Giving opioids to animals to quell pain after surgery prolongs pain for more than three weeks and primes specialized immune cells in the spinal cord to be more reactive to pain, according to a new study by the University of Colorado Boulder.
The authors say the paradoxical findings, if replicated in humans, could have far-reaching implications for patient pain management and add a new wrinkle to the conversation about the national opioid epidemic.
“This indicates that there is another dark side of opiates that many people don’t suspect,” said senior author Linda Watkins, a professor in the Department of Psychology and Neuroscience. “It shows that trauma, including surgery, in combination with opiates can lead to chronic pain.”
For the study, Watkins and co-author Peter Grace, then an assistant research professor at CU Boulder, performed exploratory abdominal surgery, or laparotomy, on male rats. A similar procedure is done tens of thousands of times annually in the United States in humans, and opiates are routinely used after surgery.
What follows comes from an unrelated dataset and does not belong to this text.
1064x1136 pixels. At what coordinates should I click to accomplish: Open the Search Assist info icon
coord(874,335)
“Opiates are really effective for acute pain relief. There is no drug that works better. But very little research has been done to look at what it is doing in the weeks to months after it’s withdrawn,” said Grace, now an assistant professor at MD Anderson Cancer Center in Houston.
In one experiment, half the rats were given the equivalent of what would be a “moderate” dose of morphine in people for seven days postsurgery. Half were given a saline solution.
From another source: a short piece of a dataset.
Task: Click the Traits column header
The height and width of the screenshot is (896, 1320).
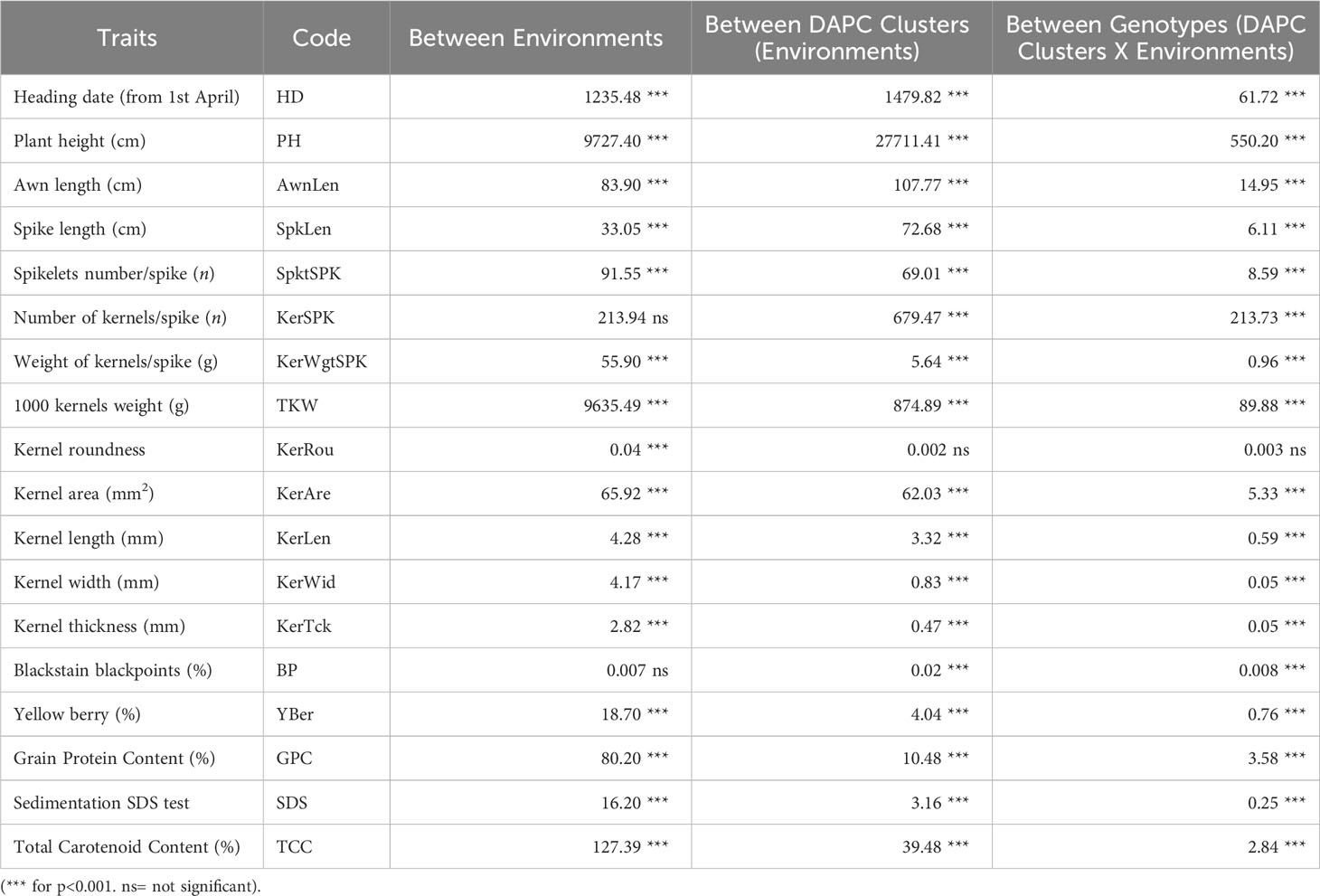Action: point(127,38)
In another experiment, the rats were given morphine for eight days and then tapered off by day 10. In a third, the animals were given morphine until day 10 and then it was abruptly withdrawn.
Before and after the treatments, the researchers measured the animal’s sensitivity to touch as well as activity of genes that express inflammatory proteins in the spinal cord.
They found that rats given morphine experienced postoperative pain for more than three weeks longer. The longer they received morphine, the longer their pain lasted. And gradual tapering made no difference.
“This tells us that this is not a phenomenon related to opioid withdrawal, which we know can cause pain. Something else is going on here,” Grace said.
Watkins describes that something as a “one-two hit” on specialized immune system cells called glial cells in the central nervous system. The first hit, the surgery, stimulates what she calls the “not me, not right, not OK” receptor, Toll-like receptor 4 on the cells, igniting the release of a cascade of inflammatory proteins and “priming” them to be on guard for a second hit.
Morphine, which also stimulates that receptor, is the second hit.
“With that second hit, the primed glial cells respond faster, stronger and longer than before, creating a much more enduring state of inflammation and sometimes local tissue damage,” she said.
In a previous study, published in the Proceedings of the National Academy of Sciences in 2016, the researchers showed that just a few days of treatment with opiates to treat peripheral nerve pain, such as sciatica, could exacerbate and prolong pain for months in animals, in part by increasing expression of inflammatory genes.
A few small studies in humans have associated postsurgical opioid administration with chronic pain as much as one year later.
“An unusually high number of people end up with postoperative chronic pain. This new study lends insight into one explanation for that,” Watkins said.
The researchers, acknowledging that animal studies cannot directly translate to humans, are now calling for more clinical studies on opioids and chronic pain.
More than 50 million U.S. adults experience chronic pain, according to the National Institutes of Health.
Watkins is also studying novel compounds that could be given with opioids to mute the exaggerated immune response they are believed to trigger, as well as alternative painkillers, including cannabinoids, for pain.